◆ **Task directions**: Transcribe the stretch from "The Swiss drugmaker, together" through "3 CANOPY-N study." in the CANOPY-1 trial article below, copying every word and mark as it appears.

◆ **Quoted passage**:
The Phase 3 CANOPY-1 study did not meet its primary endpoints of OS and PFS in patients with previously untreated non-small cell lung cancer


Novartis Tower with surrounding buildings. (Credit: Novartis AG.)

Novartis announced that its canakinumab combination did not meet the primary endpoints of overall survival (OS) and progression-free survival (PFS) in Phase 3 CANOPY-1 trial.

In the study, patients with non-small cell lung cancer (NSCLC) were treated using canakinumab plus pembrolizumab and platinum-based doublet chemotherapy.

Earlier this year, the drug, in combination with chemotherapy agent docetaxel, has failed to improve survival in patients in Phase 3 Canopy-2 study.

Canakinumab is a human monoclonal antibody designed to selectively bind with human interleukin-1beta (IL-1β) with high affinity, blocking its interaction with its receptors.

The drug inhibits Pro-Tumour Inflammation (PTI) to enhance anti-tumour immune response, and reduce tumour cell proliferation, survival, and invasiveness and impair angiogenesis.

Novartis global drug development head and chief medical officer John Tsai said: “CANOPY-1 provides critical insights into the treatment of this devastating disease, and we will continue to analyse the data and conclusions, as well as their potential clinical implications.

“While this trial did not confirm the benefit for all patients we hoped for, we are energized by the overall CANOPY-1 findings as they support our commitment to continue studying canakinumab in lung cancer.

“We share our gratitude and thanks to the CANOPY-1 study patients and clinical investigators for their partnership.”

The Swiss drugmaker, together with investigators, is continuing to evaluate canakinumab in lung cancer, both as a pre- and post-surgery treatment.

It is studying the drug in the ongoing CANOPY clinical trial programme, which includes Phase 3 CANOPY-A study, and Phase 3 CANOPY-N study.

Novartis said that canakinumab is a potential IL-1β inhibitor of the PTI pathway in NSCLC, and the study data supports further evaluation of the drug in lung cancer.

PTI enables tumour development by suppressing anti-tumour immune responses and is considered a potential indicator of cancer and targets in NSCLC.

The company said that it is developing additional potential PTI pathway inhibitors, including gevokizumab, and are currently at various stages of development.

◆ **Supplied data**:
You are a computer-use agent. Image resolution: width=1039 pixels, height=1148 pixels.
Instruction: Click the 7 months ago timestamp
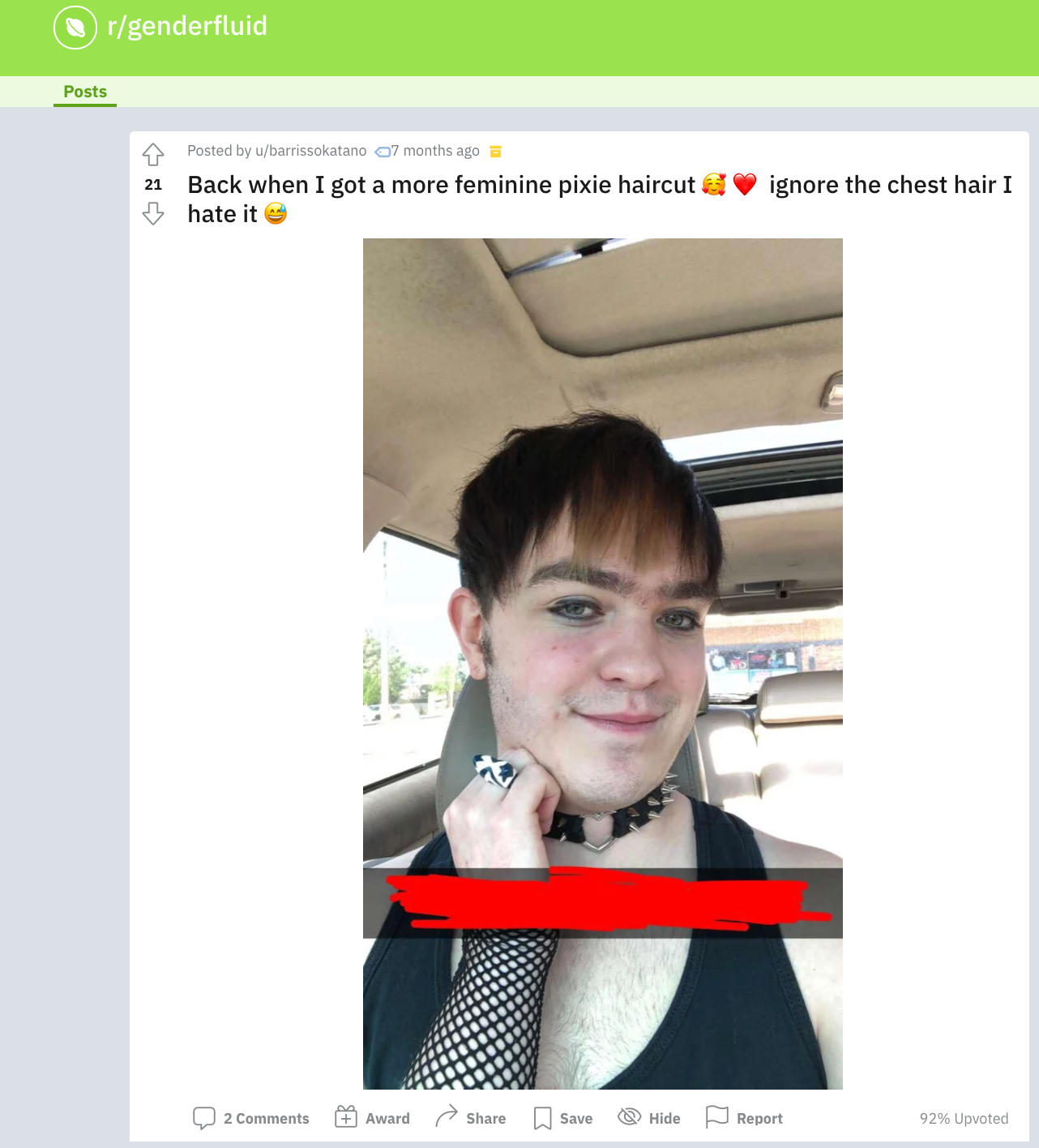[436, 151]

◆ **Exercise result**:
The Swiss drugmaker, together with investigators, is continuing to evaluate canakinumab in lung cancer, both as a pre- and post-surgery treatment.

It is studying the drug in the ongoing CANOPY clinical trial programme, which includes Phase 3 CANOPY-A study, and Phase 3 CANOPY-N study.